Sulfur and oxygen isotope tracing of sulfate driven anaerobic methane oxidation in estuarine sediments

We use multiple stable isotope measurements in two highly stratified estuaries located along the Mediterranean coast of Israel (the Yarqon and the Qishon) to explore the consumption of sulfate through the anaerobic oxidation of methane (sulfate-driven AOM). At both sites, pore fluid sulfate is rapidly consumed within the upper 15–20 cm. Although the pore fluid sulfate and dissolved inorganic carbon (DIC) concentration profiles change over a similar range with respect to depth, the sulfur and oxygen isotopes in the pore fluid sulfate and the carbon isotopes in the pore fluid DIC are fundamentally different.
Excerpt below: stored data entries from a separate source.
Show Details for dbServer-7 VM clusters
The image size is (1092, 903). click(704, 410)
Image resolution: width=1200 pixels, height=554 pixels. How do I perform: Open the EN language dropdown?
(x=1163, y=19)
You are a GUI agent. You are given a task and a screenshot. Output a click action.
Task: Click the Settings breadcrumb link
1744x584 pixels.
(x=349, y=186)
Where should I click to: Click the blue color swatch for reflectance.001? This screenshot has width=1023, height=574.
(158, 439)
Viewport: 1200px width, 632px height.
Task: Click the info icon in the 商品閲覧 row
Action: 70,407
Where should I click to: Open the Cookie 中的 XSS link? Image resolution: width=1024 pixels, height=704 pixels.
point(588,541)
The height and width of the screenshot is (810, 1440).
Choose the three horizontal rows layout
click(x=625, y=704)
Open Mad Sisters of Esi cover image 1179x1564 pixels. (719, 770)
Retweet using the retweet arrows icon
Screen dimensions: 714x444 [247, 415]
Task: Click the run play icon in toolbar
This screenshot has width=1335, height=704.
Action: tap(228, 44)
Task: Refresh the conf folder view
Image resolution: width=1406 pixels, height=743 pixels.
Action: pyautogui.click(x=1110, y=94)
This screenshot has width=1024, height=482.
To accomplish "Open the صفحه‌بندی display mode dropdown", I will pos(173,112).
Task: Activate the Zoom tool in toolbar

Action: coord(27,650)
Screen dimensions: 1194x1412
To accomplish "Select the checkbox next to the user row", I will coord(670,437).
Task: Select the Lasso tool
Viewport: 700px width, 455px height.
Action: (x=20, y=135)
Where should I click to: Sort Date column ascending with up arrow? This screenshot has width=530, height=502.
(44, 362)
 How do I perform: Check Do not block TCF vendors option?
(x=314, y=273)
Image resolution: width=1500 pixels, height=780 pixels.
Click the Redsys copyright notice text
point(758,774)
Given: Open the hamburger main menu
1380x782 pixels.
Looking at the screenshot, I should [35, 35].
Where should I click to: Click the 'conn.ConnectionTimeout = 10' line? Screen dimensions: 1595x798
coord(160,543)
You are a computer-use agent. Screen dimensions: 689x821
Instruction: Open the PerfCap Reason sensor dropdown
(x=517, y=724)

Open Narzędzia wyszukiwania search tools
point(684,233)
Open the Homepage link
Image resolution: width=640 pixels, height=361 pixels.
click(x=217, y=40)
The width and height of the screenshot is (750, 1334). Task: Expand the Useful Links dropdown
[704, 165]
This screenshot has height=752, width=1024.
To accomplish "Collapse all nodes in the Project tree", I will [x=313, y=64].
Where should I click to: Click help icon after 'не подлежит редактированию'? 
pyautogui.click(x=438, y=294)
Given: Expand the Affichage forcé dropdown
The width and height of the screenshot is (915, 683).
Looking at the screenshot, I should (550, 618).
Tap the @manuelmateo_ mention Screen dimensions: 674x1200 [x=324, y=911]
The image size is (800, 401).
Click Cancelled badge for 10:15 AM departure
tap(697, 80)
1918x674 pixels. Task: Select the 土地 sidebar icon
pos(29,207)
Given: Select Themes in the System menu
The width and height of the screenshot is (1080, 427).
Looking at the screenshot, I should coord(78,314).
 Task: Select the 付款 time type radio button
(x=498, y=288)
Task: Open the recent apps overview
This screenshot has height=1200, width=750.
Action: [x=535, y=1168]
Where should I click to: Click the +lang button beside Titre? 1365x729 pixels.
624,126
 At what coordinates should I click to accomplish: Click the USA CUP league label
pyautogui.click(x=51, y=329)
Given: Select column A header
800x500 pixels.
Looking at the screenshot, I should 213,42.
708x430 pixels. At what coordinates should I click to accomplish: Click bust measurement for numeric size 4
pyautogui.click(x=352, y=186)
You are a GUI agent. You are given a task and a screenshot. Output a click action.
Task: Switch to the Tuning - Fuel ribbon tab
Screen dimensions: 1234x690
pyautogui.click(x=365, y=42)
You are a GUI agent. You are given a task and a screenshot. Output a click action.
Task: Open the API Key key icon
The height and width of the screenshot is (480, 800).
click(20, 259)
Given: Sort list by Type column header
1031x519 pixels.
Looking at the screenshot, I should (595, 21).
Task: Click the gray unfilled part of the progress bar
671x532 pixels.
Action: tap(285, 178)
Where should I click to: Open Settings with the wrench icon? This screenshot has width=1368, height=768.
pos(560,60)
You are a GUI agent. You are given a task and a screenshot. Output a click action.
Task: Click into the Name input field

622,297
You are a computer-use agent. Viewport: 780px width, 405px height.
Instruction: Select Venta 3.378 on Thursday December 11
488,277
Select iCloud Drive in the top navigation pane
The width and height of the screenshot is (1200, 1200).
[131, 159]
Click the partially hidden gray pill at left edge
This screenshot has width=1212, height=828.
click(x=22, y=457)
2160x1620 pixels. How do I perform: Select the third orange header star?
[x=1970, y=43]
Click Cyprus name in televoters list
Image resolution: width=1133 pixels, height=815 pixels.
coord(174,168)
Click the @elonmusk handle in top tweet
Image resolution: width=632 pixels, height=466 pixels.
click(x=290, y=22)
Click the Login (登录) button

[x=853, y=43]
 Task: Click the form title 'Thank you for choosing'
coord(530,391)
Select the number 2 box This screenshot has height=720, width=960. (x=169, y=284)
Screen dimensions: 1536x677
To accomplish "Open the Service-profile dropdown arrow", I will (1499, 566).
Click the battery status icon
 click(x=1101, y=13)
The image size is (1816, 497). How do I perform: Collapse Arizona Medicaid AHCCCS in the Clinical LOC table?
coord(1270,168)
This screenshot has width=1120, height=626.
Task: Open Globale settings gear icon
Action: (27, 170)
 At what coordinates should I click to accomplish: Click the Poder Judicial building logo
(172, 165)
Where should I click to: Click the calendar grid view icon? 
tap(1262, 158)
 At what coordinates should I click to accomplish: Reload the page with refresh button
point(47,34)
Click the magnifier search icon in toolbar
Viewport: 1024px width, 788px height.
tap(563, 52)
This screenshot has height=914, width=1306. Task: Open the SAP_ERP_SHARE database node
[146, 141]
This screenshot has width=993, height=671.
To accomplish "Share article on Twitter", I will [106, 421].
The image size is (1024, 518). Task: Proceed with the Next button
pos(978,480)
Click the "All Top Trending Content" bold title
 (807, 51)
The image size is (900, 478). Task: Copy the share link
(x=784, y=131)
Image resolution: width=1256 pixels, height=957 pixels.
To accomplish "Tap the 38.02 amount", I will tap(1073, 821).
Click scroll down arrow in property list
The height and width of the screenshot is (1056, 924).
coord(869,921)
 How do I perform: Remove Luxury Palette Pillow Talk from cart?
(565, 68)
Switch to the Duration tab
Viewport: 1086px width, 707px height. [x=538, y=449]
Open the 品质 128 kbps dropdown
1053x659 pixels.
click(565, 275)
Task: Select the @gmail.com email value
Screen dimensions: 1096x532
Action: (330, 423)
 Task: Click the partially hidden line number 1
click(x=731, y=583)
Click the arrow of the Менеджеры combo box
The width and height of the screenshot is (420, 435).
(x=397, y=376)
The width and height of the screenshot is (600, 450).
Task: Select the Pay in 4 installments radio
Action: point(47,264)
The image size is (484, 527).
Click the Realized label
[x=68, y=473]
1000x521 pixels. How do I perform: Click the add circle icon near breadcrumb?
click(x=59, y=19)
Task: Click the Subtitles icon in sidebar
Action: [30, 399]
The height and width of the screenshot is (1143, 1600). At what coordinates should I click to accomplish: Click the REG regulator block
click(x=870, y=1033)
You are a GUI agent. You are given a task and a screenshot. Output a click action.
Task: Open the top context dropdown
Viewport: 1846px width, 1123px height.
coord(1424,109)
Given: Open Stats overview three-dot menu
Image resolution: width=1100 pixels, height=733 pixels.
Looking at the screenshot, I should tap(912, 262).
This pore fluid isotope geochemistry indicates that the microbial mechanism of sulfate reduction differs between the studied sites. We suggest that in the Yarqon estuary, sulfate is consumed entirely through AOM, whereas in the Qishon, both AOM and bacterial sulfate reduction through organic matter oxidation coexist. These results have implications for understanding the microbial mechanisms behind sulfate-driven AOM. Our data compilation from marine and marginal marine environments supports the conclusion that the intracellular pathways of sulfate reduction varies among environments with sulfate-driven AOM. The data can be used to elucidate new pathways in the cycling of methane and sulfate, and the findings are applicable to the broader marine environment.